Mentoring a programmer
As I was writing in my journal this morning, I started thinking about the many events in my life that led me to my current career. I’ll spare you the gory details of the typical “college grad meets the real world” story, but there is one factor that cannot be underrated in my journey to become a software developer: mentoring.
Coming from a nontraditional background, I never learned programming in any kind of academic environment. I picked it up while working customer service at a small software company, and played around for months before I tried writing some demo apps and then later started working on some of the internal applications that were used by only a few people. I found programming syntax to come pretty easily since it is just applied logic. However, it was the application architecture that started to get the best of me when I realized that I was running into common problems that had to have simpler solutions than the ones from which I was approaching them.
At this point there were several key people who I turned to when I got really stuck, but one in particular really took the time to actually mentor me and began to patiently sharpen my programming mind by teaching me about design patterns (or more importantly, how to use them to solve real life problems), showing me examples of code that he had written, and describing lessons that he had learned. I am not sure that I understood how important this was at the time, but looking back it is clear to say that I would not be where I am today were it not for his involvement at this pivotal point in my life.
This brings me to my reflection in my journal from this morning (and maybe a little call to action). I am no expert and most certainly have a long way to go still. However, I have learned a few lessons and am beginning to wonder if I may may be able to also play an important part in an upcoming programmers life. The most important thing about mentoring is not knowing every little detail, but rather, encouraging someone to stick with it and to either develop their love for it, or to realize that there is something better on the horizon. As such, I think there are a few key characteristics of successful mentoring in the world of software:
- Take risks - there is no reason to protect a new programmer from your code (that is what version control is for), assign real tasks that will stretch his or her abilities. It is this kind of real world trust that builds confidence.
- Don’t give too much preemptive advice - Allow him or her to take a stab at a problem and then help when asked.
- Frequent code reviews - Once the code is working, walk through it and spend time identifying patterns, pointing out optimizations, and talking about alternative approaches. This helps to frame all of the explanations in relation to problems that have been recently addressed by the programmer
- Warn against pre-optimization - Teach that the first priority is to get something that works, second to that you figure out if there are any bottlenecks that need to be optimized. This one took me a long time to learn, as it was made apparent to me that I spent way too much time analyzing problems because I was so worried that I would slow down the application. I became much more efficient when I learned this simple lesson.
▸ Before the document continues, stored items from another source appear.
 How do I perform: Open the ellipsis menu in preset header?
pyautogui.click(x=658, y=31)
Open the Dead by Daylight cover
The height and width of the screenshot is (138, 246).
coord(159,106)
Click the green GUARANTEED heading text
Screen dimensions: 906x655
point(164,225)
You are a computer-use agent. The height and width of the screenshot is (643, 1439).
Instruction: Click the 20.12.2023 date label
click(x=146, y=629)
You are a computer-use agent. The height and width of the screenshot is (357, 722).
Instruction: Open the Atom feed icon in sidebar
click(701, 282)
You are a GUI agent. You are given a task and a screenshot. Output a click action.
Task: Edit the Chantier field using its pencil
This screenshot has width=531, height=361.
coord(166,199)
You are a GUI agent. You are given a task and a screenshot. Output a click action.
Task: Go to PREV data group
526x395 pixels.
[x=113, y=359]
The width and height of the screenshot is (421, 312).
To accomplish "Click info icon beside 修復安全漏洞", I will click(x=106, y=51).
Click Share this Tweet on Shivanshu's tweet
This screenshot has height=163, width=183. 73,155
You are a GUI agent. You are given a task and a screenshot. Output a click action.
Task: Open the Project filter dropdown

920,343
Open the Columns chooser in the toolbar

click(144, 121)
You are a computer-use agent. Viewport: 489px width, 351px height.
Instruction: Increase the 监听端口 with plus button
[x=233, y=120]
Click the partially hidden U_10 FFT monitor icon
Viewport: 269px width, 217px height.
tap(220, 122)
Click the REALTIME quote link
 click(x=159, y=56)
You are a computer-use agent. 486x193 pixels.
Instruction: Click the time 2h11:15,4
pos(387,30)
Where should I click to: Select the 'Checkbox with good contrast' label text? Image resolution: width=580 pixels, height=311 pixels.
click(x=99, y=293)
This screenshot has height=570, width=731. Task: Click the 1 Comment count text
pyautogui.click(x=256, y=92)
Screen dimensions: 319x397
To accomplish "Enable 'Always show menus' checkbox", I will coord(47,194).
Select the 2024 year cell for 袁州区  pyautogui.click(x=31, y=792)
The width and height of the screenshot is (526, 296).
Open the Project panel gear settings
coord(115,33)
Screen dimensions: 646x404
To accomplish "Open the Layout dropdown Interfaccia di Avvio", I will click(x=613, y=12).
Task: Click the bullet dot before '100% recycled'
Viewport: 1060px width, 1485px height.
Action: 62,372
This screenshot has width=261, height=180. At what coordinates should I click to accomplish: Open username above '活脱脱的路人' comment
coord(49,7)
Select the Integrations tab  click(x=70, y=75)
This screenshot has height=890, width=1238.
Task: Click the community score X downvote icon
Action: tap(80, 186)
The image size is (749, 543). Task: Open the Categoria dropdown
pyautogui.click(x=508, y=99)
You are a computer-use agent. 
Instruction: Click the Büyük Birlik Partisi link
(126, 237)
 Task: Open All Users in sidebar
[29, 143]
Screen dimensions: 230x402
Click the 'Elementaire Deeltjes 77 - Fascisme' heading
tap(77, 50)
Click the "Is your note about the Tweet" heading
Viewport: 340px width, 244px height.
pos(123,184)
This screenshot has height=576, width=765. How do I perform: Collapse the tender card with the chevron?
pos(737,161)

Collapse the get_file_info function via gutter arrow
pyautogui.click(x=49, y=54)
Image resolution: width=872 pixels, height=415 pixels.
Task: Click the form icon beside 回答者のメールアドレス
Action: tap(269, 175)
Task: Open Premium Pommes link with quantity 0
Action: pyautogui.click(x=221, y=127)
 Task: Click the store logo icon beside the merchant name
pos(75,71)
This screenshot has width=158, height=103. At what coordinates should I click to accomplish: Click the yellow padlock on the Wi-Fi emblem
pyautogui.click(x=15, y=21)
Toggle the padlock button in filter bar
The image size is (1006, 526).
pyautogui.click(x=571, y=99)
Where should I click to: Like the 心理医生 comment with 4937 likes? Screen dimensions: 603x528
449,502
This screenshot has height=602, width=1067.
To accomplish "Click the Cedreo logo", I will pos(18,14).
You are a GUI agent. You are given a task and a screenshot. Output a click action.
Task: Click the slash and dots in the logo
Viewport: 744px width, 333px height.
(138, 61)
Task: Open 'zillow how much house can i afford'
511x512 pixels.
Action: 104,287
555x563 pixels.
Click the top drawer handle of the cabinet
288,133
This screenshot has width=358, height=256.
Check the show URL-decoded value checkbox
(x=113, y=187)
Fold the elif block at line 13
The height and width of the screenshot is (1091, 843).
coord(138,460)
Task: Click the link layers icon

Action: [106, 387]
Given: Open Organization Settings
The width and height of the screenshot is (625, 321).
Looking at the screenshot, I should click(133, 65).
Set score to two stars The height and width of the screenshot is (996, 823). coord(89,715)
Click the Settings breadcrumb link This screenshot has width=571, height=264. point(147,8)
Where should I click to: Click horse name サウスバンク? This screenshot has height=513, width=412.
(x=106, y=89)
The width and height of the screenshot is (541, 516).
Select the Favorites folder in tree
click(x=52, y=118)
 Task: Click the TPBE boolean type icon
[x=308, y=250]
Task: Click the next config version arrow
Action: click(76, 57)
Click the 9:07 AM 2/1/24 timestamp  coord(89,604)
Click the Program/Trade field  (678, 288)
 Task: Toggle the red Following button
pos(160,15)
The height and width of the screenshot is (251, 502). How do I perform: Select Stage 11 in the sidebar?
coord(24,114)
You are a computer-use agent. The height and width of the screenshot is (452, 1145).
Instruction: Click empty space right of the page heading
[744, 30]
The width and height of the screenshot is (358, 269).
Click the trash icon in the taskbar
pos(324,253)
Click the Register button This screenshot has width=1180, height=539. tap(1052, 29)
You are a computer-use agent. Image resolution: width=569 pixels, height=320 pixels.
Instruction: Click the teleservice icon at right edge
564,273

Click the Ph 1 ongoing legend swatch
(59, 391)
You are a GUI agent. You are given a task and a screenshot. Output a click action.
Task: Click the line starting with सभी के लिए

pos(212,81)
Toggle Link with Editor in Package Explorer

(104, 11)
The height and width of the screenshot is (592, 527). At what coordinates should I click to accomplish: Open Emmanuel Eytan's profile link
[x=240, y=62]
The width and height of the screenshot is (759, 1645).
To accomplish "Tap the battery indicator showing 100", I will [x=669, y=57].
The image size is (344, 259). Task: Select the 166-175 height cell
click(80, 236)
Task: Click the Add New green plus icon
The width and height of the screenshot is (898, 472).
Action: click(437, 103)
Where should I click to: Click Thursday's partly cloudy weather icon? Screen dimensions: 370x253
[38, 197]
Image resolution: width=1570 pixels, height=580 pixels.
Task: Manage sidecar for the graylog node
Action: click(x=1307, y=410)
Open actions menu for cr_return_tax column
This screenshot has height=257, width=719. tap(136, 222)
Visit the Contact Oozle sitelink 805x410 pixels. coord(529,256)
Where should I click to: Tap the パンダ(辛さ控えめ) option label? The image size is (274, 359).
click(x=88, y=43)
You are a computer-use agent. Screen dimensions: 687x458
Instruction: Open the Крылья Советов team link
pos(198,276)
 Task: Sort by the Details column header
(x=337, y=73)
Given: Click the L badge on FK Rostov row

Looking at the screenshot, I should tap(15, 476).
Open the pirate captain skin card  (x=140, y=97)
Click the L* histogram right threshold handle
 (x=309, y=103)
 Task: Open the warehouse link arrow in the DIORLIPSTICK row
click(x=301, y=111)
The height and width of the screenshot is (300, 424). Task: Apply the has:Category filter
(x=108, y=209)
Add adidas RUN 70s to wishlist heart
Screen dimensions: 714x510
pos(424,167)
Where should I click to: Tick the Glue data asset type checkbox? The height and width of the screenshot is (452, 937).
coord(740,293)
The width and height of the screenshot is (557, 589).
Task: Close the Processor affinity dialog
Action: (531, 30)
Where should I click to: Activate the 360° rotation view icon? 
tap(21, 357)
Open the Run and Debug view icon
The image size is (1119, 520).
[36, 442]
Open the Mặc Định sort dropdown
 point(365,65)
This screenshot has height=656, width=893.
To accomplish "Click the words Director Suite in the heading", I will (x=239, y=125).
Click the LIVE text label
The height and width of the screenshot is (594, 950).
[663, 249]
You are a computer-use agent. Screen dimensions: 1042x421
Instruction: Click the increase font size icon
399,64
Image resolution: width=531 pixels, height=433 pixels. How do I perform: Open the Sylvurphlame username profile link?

I am sure that this list is not complete - so please add on in the comments if you have any other suggestions. In the meantime - get out there and see who you can encourage someone in their quest to become a good programmer!
I’ve found many times when I’ve learned something, but it wasn’t entirely clear as to where it would apply, until later you stumble across a situation and all of a sudden it just clicks. Hey… I can you such and such to solve this… so that actually really wasn’t a waste of my time!
I can’t agree more about premature optimization. So many times I see people stressing about minute details of “what is faster, a or b?”, or writing code that is very difficult to read and understand because it should be faster. Then when you ask is there even a speed bottleneck, a lot of times the answer is “I don’t know” or “I haven’t tested”. Knowing the fastest way to add rows to a listbox is not a concern when you are talking about lists that will have 100 or even 1000 rows. The differences are so small that obfuscating your code for the sake of a fraction of a second just isn’t worth it.
You mentioned to allow the person to take stabs at the problems and then come to you to ask for advice when they need it. I like this approach, but there was this one guy I was helping out once who was just a little stubborn and I think he felt like it would be a bother to ask so he’d keep plugging away and only came as a last resort. Sometimes I wonder if I was mean or scary, but I tried to make it known that I was there as a resource. He did always get the stuff done and well, so it worked out either way.